Other Options Considered

  • Reuse PodEventBus inside the api-server: more efficient for multiple viewers because each api-server replica would hold one upstream /event connection per pod, then fan out locally. This is a good optimization if concurrent viewing becomes common, but the direct proxy is simpler for the first version.
  • Redis-backed SSE: decouples api-server reachability from sandbox pod networking, which would matter for cross-cluster api-server, serverless api-server, or edge-routed api-server deployments. If api-server-to-pod reachability remains durable, Redis is heavier than needed.
  • Browser-to-opencode tunnel: tempting because it is thin, but /event is pod-wide rather than session-scoped. The server must filter events before they reach the browser, which brings the design back to an api-server proxy.
  • Direct DB polling: simplest to build, but laggy and dependent on how frequently the executor flushes partial progress. It also creates repeated read load while the user watches a run.

Implementation

  1. Extend the scheduled-run context used by the Craft session view with the minimal run state needed by the viewer. The key extra field is run status, so the UI can tell RUNNING / AWAITING_APPROVAL from SUCCEEDED / FAILED; finished_at is useful for display and for stopping the live subscription; run_id is useful for subscribing to or invalidating one exact run.
  2. Update the run history clickability rules so RUNNING, FAILED, SUCCEEDED, and AWAITING_APPROVAL runs are openable whenever they have a session_id. Keep QUEUED rows blocked until the executor creates the session, and keep SKIPPED rows blocked because no session is created.
  3. Update the scheduled-run banner and Craft chat panel to make the in-flight state clear. Disable the normal chat input while the scheduled run is still being driven by the executor; re-enable the normal input once the run reaches a terminal state so the user can ask follow-up questions in the same session.
  4. Add a live scheduled-session event path on the api-server. Given a scheduled-run session, verify ownership, resolve the sandbox pod, open opencode-serve /event, filter events by the session id, and stream matching events to the browser over SSE. The frontend merges those events into the existing session store while preserving scroll behavior. Stop the live subscription once the run reaches a terminal state.
  5. Make the executor's persisted progress good enough for recovery.
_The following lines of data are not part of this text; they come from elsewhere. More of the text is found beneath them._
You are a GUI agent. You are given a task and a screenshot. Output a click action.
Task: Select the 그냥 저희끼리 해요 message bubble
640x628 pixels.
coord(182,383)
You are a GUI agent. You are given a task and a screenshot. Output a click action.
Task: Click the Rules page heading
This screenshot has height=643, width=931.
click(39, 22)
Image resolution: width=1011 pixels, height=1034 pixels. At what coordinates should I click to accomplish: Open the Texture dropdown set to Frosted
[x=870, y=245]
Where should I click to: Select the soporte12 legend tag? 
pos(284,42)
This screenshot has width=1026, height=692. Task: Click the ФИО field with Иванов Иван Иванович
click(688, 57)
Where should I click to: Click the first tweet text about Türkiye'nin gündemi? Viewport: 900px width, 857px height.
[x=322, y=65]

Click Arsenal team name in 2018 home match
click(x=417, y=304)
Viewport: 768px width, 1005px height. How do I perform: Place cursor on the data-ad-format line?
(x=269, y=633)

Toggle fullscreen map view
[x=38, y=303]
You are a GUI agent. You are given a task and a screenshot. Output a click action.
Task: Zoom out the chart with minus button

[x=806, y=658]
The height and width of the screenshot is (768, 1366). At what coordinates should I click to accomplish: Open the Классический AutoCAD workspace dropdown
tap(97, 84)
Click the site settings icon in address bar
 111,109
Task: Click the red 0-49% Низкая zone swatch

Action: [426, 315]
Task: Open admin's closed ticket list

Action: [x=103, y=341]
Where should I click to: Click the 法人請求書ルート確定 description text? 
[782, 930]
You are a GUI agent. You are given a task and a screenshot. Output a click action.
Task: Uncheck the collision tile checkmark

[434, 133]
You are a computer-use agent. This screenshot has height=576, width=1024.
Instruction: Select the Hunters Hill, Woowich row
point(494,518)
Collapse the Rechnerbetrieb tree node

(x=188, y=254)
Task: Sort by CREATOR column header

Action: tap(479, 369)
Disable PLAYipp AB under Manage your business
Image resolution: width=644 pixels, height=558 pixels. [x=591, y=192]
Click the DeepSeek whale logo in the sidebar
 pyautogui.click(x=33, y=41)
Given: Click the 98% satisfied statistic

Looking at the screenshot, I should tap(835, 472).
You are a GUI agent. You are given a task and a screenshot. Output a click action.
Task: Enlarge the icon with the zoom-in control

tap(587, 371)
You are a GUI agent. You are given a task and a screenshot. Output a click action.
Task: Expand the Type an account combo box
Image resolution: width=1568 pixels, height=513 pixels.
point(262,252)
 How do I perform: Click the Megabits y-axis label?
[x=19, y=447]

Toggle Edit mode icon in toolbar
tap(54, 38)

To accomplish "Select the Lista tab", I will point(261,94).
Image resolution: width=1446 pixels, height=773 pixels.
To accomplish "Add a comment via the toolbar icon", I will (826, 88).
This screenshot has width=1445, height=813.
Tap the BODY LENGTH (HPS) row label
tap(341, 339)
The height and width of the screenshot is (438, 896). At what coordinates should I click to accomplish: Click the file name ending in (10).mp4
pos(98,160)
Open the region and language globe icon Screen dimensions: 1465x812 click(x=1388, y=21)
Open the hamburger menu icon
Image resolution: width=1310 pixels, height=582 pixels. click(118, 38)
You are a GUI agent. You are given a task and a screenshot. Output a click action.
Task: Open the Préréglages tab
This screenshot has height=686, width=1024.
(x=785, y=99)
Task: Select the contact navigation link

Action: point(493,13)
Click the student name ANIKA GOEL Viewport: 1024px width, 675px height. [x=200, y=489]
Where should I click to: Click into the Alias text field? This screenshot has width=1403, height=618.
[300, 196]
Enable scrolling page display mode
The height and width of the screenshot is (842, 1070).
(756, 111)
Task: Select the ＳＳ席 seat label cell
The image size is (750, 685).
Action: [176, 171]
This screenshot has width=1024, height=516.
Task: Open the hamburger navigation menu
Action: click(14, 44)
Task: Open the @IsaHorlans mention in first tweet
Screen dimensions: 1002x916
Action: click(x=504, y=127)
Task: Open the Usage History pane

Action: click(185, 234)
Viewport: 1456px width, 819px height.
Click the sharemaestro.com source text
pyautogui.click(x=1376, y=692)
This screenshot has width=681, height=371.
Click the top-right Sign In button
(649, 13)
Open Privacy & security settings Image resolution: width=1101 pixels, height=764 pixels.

Keep committing persisted tool progress, plans, and finalized message chunks during the run so page reloads and SSE reconnects can hydrate from durable state.
  6. Preserve current boundaries: scheduled sessions stay out of the Craft sidebar, ownership checks continue to use the existing session and scheduled-task ownership paths, and all backend errors should use OnyxError when touching these APIs.
  7. Update the scheduled-tasks product doc to remove the old "wait until complete" limitation and describe live viewing with follow-up messages available after the scheduled run finishes.

Test cases

  1. Verify a running scheduled run with a linked session can be opened from the task detail run history before it completes.
  2. Verify queued runs without a session and skipped runs remain non-openable with clear disabled affordances.
  3. Verify the live run view shows the scheduled-run banner, disables the normal chat input while the run is active, and receives live progress without a page reload.
  4. Verify the live subscription stops or settles after the run reaches a terminal status, and the normal chat input is available again for follow-up messages.
  5. Verify refreshing after the live subscription ends loads and uses the Postgres-based saved messages rather than the live opencode event stream.
  6. Verify a new message can be sent after the scheduled run finishes, and the response streams as a normal Craft follow-up.
  7. Verify scheduled-origin sessions still do not appear in the normal Craft sidebar history.
  8. Run the focused frontend type check and the relevant scheduled-task backend/API test slice.